Cinq heures trente, la rue s’animait de la pesanteur des réveils. Gérard Daumier comptait parmi les lève-tôt à qui l’on savait grès de faire peu de bruit. Juste le temps de déposer un baiser sur le front de Carole, son épouse, en guise d’à plus tard et il s’éloignait à pas feutré cueilli par la fraîcheur du matin. Une nouvelle journée de boulot commençait qui se clôturait quand arrivait la nuit, à la première étoile.
Lorsque l’on dévisageait ce petit chauve de près de cinquante ans, à l’allure altière et au regard souvent distrait, il était difficile d’imaginer qu’il fut à la tête d’une des plus grandes manufactures d’armement du pays. A.C.C.R.O, tel était son nom, devait le choix de son acronyme à ce qu’elle se faisait l’écho d’un monde en guerre permanente, un monde accro à la démence comme on l’est à une drogue pernicieuse. Son métier bien qu’il le dégoûtât, lui permettait essentiellement d’offrir à son épouse ce luxe qui faisait défaut à tant de couples et lui paraissait le juste miroir de sa réussite. Néanmoins avait-il rêvé d’autre chose que de disputer des contrats à longueur de journée et de gagner de l’argent à pronostiquer des conflits comme s’il s’agissait banalement de jouer au tiercé. Or, si le monde était mal fait, il n’y voyait pas sa faute. Quiconque à sa place aurait agît et pensé de même.

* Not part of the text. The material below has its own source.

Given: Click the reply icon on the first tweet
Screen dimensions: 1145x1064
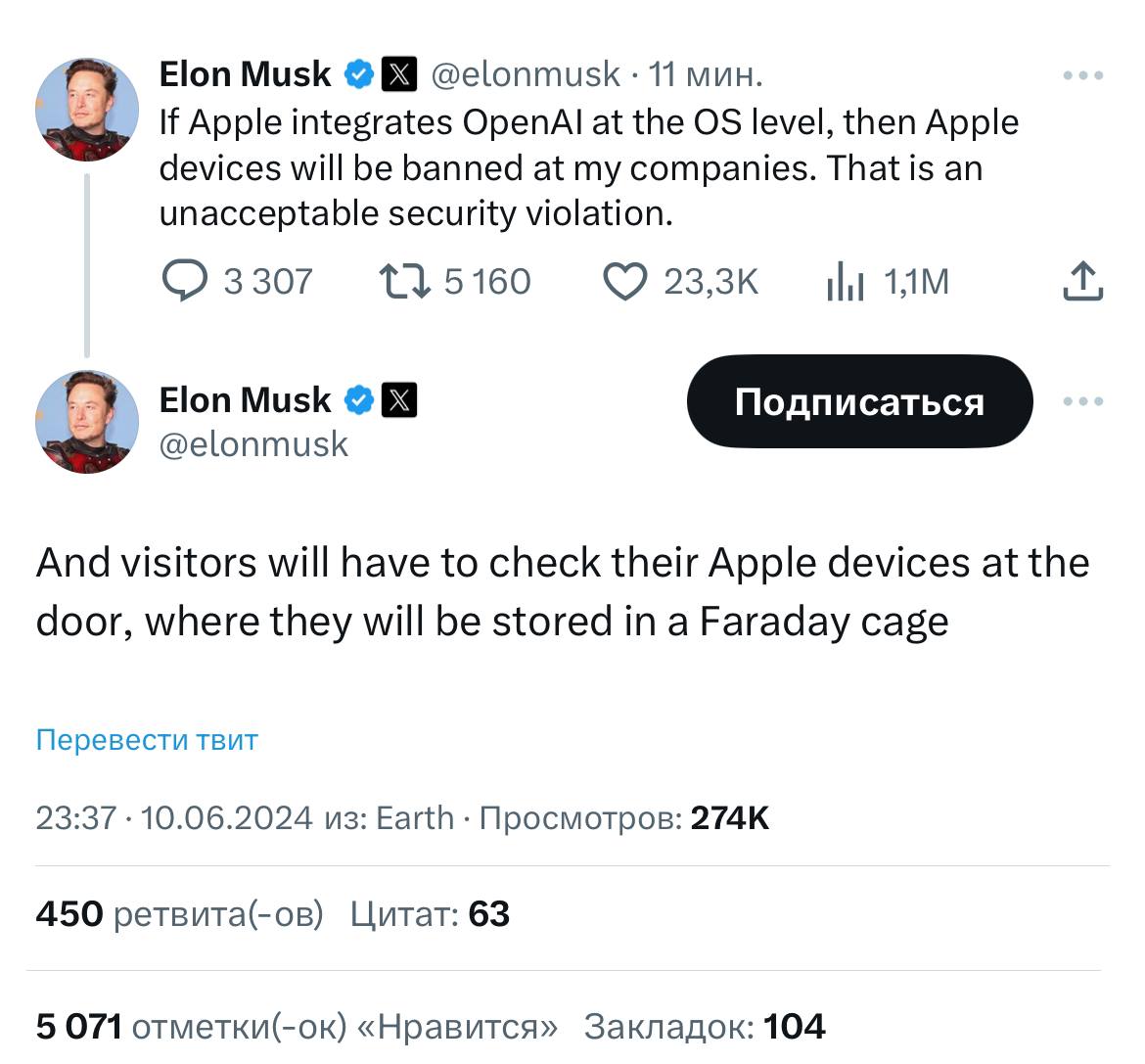Looking at the screenshot, I should coord(184,282).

Toutefois il aurait préféré être boulanger et vendre du pain : on ne nourrit pas les gens avec du plomb et il en était presque mécontent. Sa détente il la trouvait en la personne de sa nouvelle secrétaire, Pina, qu’il croyait lesbienne, mais après tout qu’importe, l’essentiel étant qu’elle lui présentât un derrière avenant dont il pouvait à tout moment percevoir les mouvements jusqu’au moindre pli. Pina n’avait pas été sans le remarquer et elle ne ratait aucune occasion de le mettre en évidence, ses jupes se restreignant de jour en jour. La trentaine naissante et les cheveux noirs ondulant sur ses épaules, elle était le prototype même de la secrétaire sexy et sérieuse, le désir chevillé au corps et l’esprit appliqué au travail.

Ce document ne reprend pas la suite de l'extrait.